CIANJUR, Cianjur.jabarekspres.com – Empat tahun lamanya warga Desa Cimenteng, Kecamatan Campaka, Kabupaten Cianjur, harus bergantung pada jembatan bambu darurat setelah jembatan permanen yang menghubungkan ke Desa Caringin, Kecamatan Gegerbitung, Kabupaten Sukabumi hanyut diterjang banjir bandang.
Salah seorang warga setempat, Fadil (27), mengatakan jembatan tersebut sangat vital karena menjadi jalur utama masyarakat untuk beraktivitas, mulai dari pendidikan, kesehatan, hingga perekonomian.

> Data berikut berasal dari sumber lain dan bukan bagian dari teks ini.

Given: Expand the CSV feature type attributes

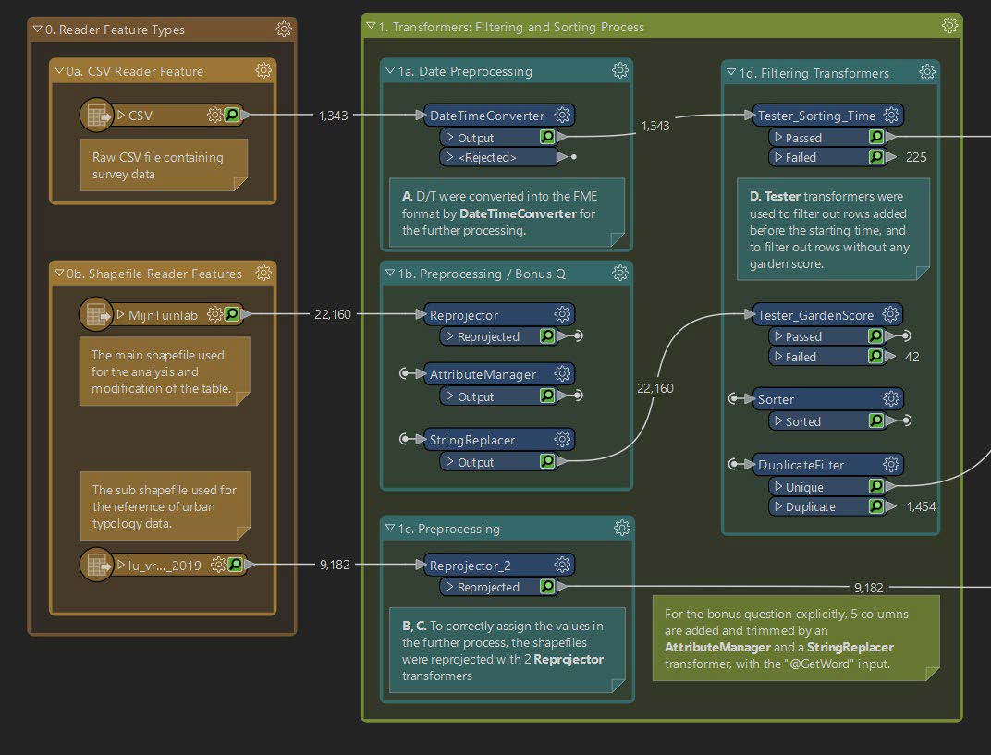Looking at the screenshot, I should (119, 116).
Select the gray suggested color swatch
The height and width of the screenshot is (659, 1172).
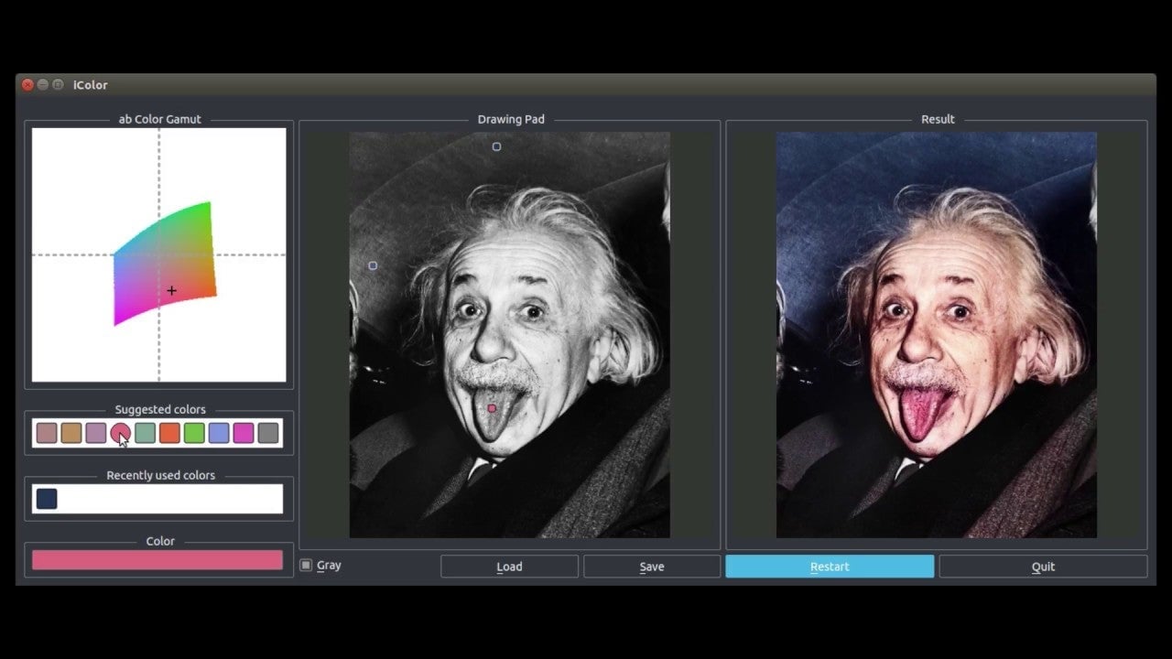pos(268,433)
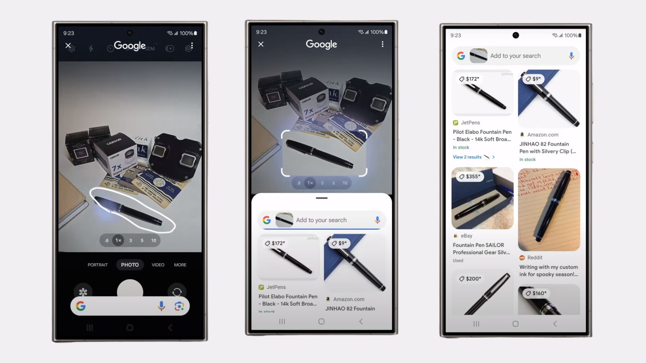
Task: Tap 0.6x wide-angle zoom button
Action: pyautogui.click(x=107, y=240)
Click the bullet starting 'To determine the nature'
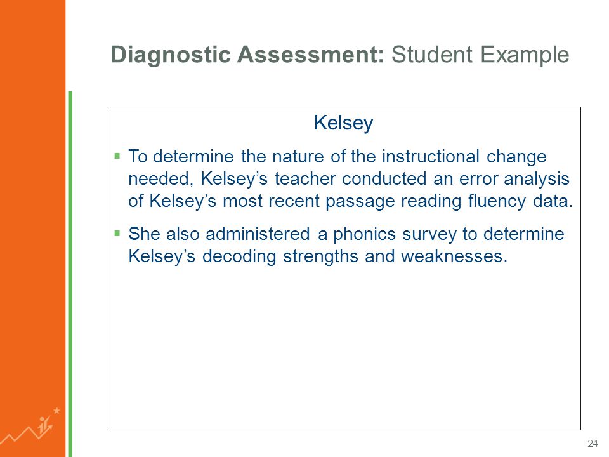Screen dimensions: 609x457 point(350,179)
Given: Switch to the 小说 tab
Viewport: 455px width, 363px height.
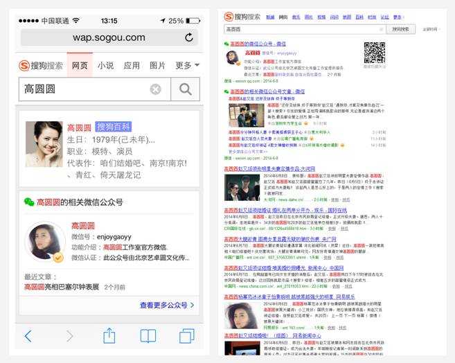Looking at the screenshot, I should pyautogui.click(x=105, y=66).
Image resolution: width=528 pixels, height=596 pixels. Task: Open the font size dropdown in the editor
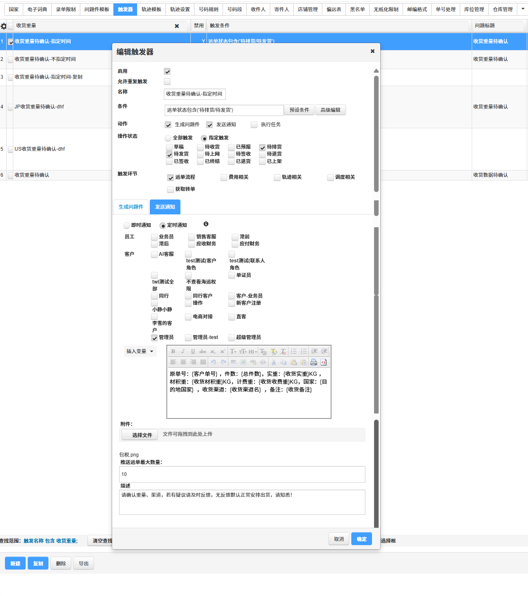tap(242, 351)
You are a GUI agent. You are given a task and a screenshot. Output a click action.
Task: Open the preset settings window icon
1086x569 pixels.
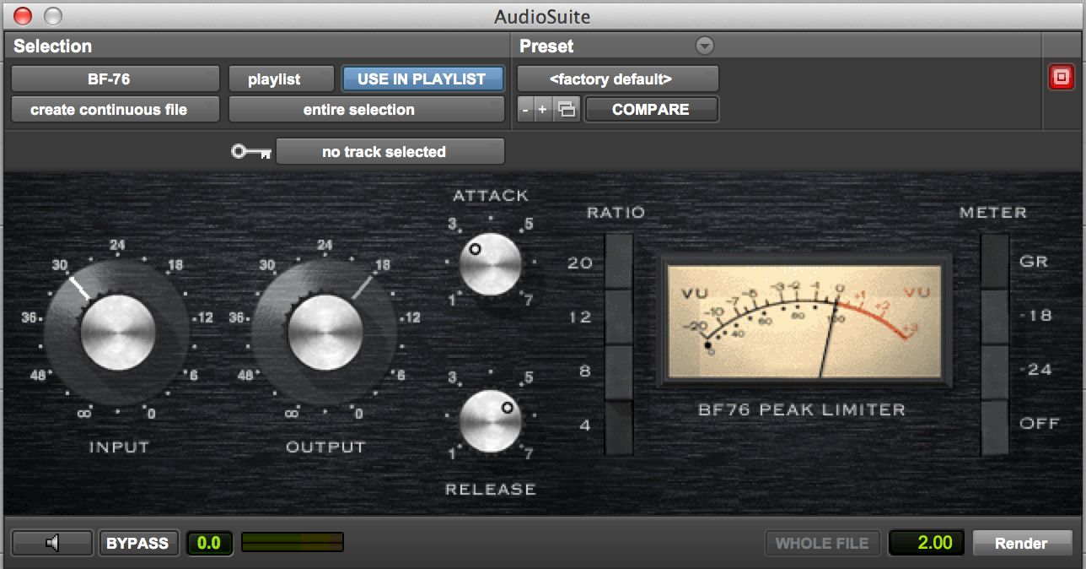pyautogui.click(x=567, y=110)
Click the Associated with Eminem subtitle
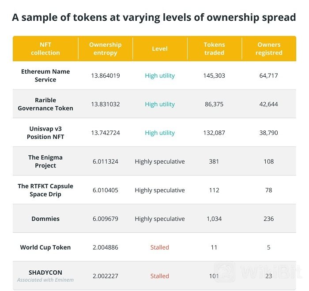 45,280
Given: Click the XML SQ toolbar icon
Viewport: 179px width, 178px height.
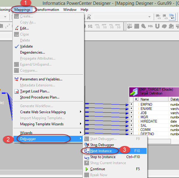Looking at the screenshot, I should pos(97,26).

“Dulu jembatannya lebar, bisa dilewati kendaraan besar gitu kaya mobil. Tapi sejak banjir bandang, fondasinya tergerus arus sampai hanyut. Awalnya, kalau gak salah 2 bulan setelah kejadian banjir bandang itu, Badan Penanggulangan Bencana Daerah (BPBD) Cianjur sempat membangun jembatan darurat dari bambu, tapi hanya bertahan seminggu sebelum rusak lagi karena banjir susulan. Beberapa hari kemudian warga berusaha memperbaiki sampai sekarang,” ujarnya saat dihubungi via telepon oleh Cianjur Ekspres, pada Minggu, 24 Agustus 2025.

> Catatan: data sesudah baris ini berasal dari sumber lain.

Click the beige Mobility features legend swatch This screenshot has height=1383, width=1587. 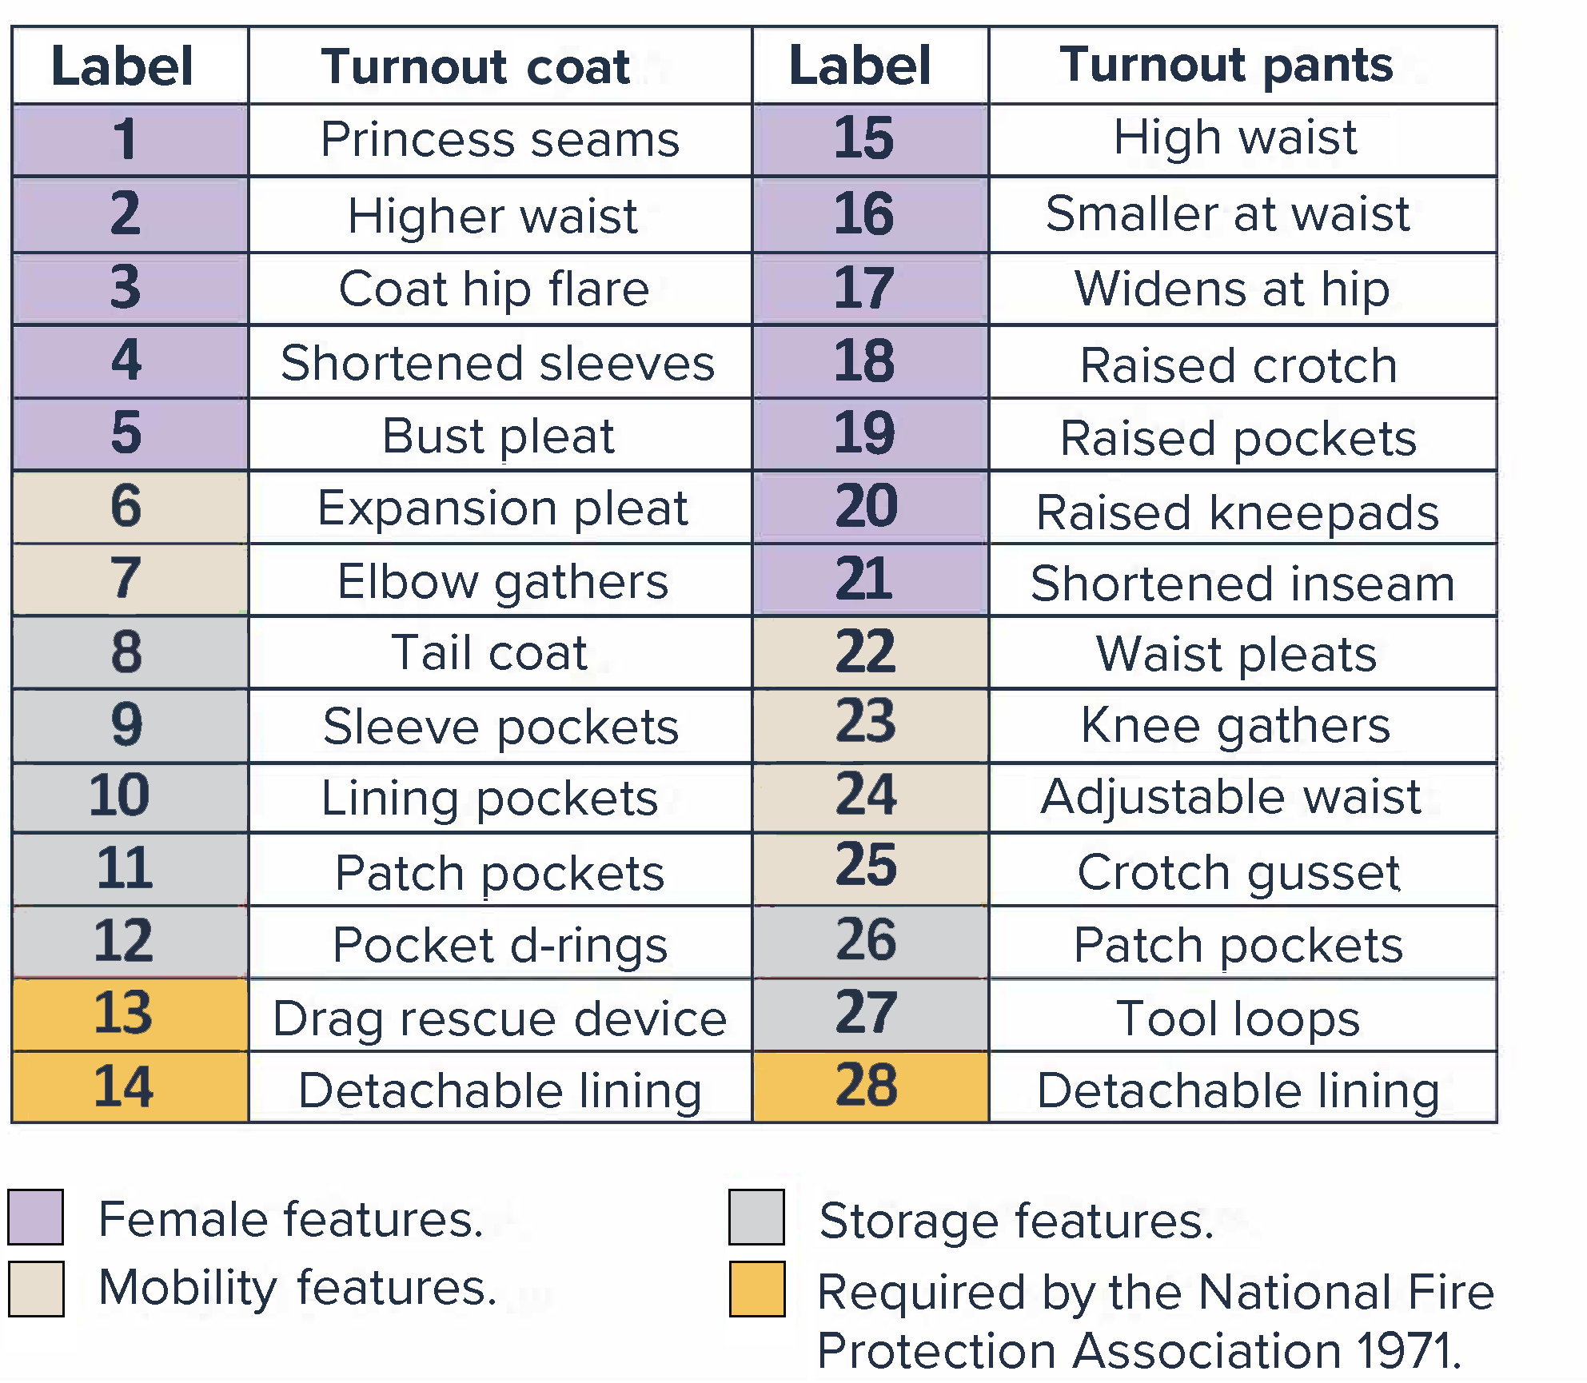coord(36,1288)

Baca Juga:Lumbung Pangan Nasional, Gubernur Jateng: Pertahankan Lahan ProduktifDKP Jabar dan BPJS Ketenagakerjaan Realisasikan Program Perlindungan Nelayan
Dia menjelaskan, jembatan bambu sepanjang 46 meter dengan tinggi sekitar 20 meter itu hanya bisa dilalui kendaraan roda dua, itupun harus bergantian alias satu per satu. Pijakannya pun licin saat hujan sehingga rawan tergelincir.
“Kalau musim hujan banyak yang terpeleset, Alhamdulillah belum ada yang sampai jatuh ke sungai. Tapi risikonya besar, yang paling banyak mengeluh itu para petani, mereka kalau bawa hasil panen kan biasanya suka lewat jembatan itu, nah kalau hujan licin. Bahkan, pernah ada padi petani yang jatuh ke sungai karena terpeleset yang terpeleset,” katanya.
Menurutnya, warga harus mengganti bambu pijakan setiap tiga bulan sekali. Biaya perbaikan ditanggung masyarakat melalui iuran dari para pengguna jembatan.
“Setiap pengendara dikenakan tarif seikhlasnya, minimal Rp2.000. Uangnya dipakai untuk membeli paku, kawat, dan bambu gombong atau bitung. Gotong-royong memperbaiki jembatan itu biasanya melibatkan 15 sampai 20 orang, pengerjaan juga paling cepat satu minggu dan paling lama dua minggu karena jembatan tinggi,” katanya.
Lebih lanjut, dia berharap pemerintah segera membangun jembatan permanen. Pasalnya, jalur tersebut lebih dekat dibanding akses memutar sejauh 6 kilometer untuk menuju ke Sukabumi.